Argentina has adopted a policy of endorsement and support for the United States and Israel in response to the 2026 Iran war as part of President Javier Milei's international policy.

Under the Milei administration, Argentina became a vocal supporter of the United States and Israeli military actions against the Islamic Republic of Iran. Argentina and Iran have maintained tense relations since the AMIA bombing in 1994, which Argentina blames on Iran.

== Background ==

After the AMIA bombing in July 1994, the government of Argentina has blamed Iranian elements for the attack, alleging that Iran acted via Hezbollah proxies in Buenos Aires. Another suicide bombing two years earlier at the Israeli embassy in Buenos Aires, which has also been suspected as an act supported by Iran, had already strained relations between both countries.

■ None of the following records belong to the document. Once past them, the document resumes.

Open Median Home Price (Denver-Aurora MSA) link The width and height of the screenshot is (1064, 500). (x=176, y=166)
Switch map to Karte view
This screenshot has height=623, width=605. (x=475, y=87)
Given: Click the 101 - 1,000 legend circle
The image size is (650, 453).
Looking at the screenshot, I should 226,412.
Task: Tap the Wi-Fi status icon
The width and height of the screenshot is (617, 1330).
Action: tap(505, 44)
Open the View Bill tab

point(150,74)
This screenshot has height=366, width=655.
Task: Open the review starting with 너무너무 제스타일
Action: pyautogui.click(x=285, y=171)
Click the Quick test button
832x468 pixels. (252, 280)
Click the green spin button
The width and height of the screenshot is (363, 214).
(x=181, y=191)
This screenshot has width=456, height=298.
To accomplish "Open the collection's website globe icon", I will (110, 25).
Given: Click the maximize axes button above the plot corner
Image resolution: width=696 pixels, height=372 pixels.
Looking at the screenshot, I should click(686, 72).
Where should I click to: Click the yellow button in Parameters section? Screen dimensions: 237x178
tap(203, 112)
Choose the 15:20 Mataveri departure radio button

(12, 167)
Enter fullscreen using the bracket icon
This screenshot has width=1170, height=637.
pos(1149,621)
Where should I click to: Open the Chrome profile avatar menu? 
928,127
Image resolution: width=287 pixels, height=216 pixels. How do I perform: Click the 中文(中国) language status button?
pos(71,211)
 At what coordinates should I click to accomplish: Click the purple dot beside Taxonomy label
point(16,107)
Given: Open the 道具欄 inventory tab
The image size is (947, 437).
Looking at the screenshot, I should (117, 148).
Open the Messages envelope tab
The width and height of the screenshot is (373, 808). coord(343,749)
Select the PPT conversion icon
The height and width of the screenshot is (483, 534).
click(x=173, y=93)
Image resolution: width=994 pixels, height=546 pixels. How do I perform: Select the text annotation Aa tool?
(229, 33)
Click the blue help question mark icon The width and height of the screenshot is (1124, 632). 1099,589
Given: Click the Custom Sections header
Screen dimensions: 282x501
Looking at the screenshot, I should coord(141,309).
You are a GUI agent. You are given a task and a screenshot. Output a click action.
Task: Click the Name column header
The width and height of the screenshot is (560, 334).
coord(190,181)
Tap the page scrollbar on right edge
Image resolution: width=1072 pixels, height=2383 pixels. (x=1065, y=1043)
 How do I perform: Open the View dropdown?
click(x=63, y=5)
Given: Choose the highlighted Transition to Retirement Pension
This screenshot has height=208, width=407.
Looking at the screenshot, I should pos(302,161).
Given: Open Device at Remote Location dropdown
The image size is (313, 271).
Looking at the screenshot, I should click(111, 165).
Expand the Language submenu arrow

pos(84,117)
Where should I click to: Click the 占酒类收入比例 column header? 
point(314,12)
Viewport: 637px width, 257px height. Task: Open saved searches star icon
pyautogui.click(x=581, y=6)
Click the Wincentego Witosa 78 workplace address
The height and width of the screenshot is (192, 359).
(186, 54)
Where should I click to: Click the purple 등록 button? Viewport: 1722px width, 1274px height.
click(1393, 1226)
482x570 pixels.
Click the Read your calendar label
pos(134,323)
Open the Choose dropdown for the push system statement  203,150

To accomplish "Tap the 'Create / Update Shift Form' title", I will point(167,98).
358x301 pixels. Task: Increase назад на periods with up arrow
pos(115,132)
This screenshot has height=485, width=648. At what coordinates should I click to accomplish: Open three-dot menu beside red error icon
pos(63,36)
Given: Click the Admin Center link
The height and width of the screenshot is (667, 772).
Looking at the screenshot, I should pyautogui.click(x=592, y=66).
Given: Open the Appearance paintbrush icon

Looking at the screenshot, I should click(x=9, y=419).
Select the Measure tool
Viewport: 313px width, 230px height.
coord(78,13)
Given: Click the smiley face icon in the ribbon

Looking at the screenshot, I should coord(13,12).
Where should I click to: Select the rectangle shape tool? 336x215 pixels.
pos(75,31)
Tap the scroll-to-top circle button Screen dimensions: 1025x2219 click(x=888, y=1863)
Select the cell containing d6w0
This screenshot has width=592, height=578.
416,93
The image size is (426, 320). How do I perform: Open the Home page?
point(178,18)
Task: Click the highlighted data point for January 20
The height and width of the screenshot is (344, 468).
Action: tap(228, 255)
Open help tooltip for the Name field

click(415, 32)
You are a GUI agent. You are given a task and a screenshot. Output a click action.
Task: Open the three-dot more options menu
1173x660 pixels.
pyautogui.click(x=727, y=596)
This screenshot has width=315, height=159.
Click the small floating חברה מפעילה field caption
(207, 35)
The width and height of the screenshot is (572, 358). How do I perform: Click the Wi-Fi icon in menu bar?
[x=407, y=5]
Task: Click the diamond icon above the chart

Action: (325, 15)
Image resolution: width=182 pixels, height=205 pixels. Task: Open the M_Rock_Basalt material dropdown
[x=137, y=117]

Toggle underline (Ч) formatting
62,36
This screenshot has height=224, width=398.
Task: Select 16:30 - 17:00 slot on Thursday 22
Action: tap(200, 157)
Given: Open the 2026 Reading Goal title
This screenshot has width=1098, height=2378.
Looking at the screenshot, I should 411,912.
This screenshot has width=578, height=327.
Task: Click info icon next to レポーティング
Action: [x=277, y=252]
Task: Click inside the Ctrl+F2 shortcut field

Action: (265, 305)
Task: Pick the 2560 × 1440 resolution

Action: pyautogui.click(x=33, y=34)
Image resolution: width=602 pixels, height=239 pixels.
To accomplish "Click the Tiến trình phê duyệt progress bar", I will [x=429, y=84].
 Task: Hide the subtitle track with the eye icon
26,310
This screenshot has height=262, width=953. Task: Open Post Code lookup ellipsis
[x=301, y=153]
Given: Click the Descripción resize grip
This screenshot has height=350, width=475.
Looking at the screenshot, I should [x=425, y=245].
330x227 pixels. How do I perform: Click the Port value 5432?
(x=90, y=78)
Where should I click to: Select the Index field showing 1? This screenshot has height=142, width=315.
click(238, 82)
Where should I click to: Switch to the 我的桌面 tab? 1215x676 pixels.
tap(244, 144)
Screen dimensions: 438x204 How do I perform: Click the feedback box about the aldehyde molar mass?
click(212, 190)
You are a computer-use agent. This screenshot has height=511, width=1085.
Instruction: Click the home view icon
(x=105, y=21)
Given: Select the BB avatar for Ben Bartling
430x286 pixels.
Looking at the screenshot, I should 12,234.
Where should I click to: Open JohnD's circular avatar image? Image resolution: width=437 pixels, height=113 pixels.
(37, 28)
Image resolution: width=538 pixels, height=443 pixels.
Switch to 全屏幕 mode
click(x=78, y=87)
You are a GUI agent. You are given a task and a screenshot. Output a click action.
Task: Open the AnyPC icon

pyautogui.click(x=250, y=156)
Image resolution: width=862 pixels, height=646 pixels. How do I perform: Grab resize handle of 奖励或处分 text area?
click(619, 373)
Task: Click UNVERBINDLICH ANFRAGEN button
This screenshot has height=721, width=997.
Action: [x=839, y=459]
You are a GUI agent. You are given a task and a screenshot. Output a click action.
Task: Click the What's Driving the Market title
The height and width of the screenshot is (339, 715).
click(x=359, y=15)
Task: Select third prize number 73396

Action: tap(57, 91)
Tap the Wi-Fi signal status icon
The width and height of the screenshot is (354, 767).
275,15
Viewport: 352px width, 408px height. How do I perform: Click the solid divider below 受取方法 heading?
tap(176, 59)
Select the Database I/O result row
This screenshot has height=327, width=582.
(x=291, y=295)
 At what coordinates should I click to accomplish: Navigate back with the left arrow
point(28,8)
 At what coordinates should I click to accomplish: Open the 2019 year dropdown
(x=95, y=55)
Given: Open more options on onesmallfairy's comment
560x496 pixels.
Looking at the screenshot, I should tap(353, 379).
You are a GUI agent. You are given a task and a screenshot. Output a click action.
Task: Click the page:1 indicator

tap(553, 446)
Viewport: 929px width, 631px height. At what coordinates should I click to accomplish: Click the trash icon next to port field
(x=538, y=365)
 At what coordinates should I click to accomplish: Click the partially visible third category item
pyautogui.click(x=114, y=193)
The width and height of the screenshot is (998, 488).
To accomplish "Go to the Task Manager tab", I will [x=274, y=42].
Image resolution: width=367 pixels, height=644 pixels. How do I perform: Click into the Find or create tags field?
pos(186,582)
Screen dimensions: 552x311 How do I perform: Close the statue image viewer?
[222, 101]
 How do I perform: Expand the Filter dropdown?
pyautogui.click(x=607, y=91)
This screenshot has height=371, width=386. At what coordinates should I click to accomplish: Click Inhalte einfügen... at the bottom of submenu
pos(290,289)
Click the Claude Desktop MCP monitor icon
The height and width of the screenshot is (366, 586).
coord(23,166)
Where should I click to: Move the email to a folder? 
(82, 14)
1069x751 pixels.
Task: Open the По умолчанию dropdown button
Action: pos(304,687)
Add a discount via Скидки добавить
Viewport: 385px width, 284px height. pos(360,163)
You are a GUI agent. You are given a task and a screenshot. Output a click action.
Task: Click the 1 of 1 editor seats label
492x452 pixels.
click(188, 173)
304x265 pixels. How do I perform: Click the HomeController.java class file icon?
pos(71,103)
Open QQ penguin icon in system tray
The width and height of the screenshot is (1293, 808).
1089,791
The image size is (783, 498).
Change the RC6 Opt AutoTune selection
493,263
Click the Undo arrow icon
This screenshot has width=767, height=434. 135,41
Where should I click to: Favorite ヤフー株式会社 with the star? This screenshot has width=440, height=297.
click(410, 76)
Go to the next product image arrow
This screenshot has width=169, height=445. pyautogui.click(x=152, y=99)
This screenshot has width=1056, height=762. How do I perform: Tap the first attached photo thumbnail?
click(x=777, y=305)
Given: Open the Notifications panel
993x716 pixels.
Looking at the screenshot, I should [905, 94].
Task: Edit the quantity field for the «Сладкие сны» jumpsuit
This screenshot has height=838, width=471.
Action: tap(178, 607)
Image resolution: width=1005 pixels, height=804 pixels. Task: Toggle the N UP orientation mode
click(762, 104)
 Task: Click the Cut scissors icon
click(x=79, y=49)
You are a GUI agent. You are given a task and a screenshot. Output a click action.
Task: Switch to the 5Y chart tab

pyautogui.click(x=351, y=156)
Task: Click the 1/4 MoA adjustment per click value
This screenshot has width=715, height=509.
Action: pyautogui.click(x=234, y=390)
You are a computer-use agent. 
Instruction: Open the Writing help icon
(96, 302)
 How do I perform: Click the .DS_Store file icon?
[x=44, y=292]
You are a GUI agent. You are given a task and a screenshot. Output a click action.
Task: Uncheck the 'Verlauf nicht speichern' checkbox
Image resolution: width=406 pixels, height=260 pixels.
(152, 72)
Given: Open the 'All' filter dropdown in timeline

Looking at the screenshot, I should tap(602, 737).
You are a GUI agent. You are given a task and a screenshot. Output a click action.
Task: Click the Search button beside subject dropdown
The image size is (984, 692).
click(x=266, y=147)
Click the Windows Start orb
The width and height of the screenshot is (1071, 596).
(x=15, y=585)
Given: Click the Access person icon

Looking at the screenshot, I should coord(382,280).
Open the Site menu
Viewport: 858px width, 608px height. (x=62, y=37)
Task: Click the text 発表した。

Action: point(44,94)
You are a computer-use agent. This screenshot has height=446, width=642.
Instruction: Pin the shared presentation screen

The governments of Néstor Kirchner and his wife Cristina Fernández de Kirchner showed an improvement in the relations between Argentina and Iran, with Fernández de Kirchner signing a memorandum of understanding to pursue justice in joint cooperation with Iran and opposing, at least initially, Interpol red notices against Iranian officials. Fernández de Kirchner condemned President Mahmoud Ahmadinejad over his statements denying the Holocaust and boycotted his speeches at the UN. As Vice President of Alberto Fernández, she denounced the designation of some of the accused over AMIA to high military positions, including the case of Ahmad Vahidi and Mohsen Rezai.

In 2015, after the inauguration of Mauricio Macri, relations worsened again, with Macri revoking the memorandum with Iran and declaring Hezbollah a terrorist organization in July 2019, banning all Hezbollah's activities in the country and freezing its assets. Macri also blamed Iran for the death of prosecutor Alberto Nisman. This tension was partially relieved in the administration of President Alberto Fernández, a Kirchner ally. Fernández took a policy of inaction and insisted on pursuing justice independent of the Iranian position.

After the victory of Javier Milei in 2023, his government took an aggressive stance on Iran, aligning with Israel and supporting Israeli actions against Iran, including the April and October Israeli strikes on Iran as part of a retaliation for two attacks by Iran against Israel those same months. Milei continued to show support for Israel during the Gaza war and celebrated Israeli actions like the killing of Yahya Sinwar and the assassination of Hassan Nasrallah.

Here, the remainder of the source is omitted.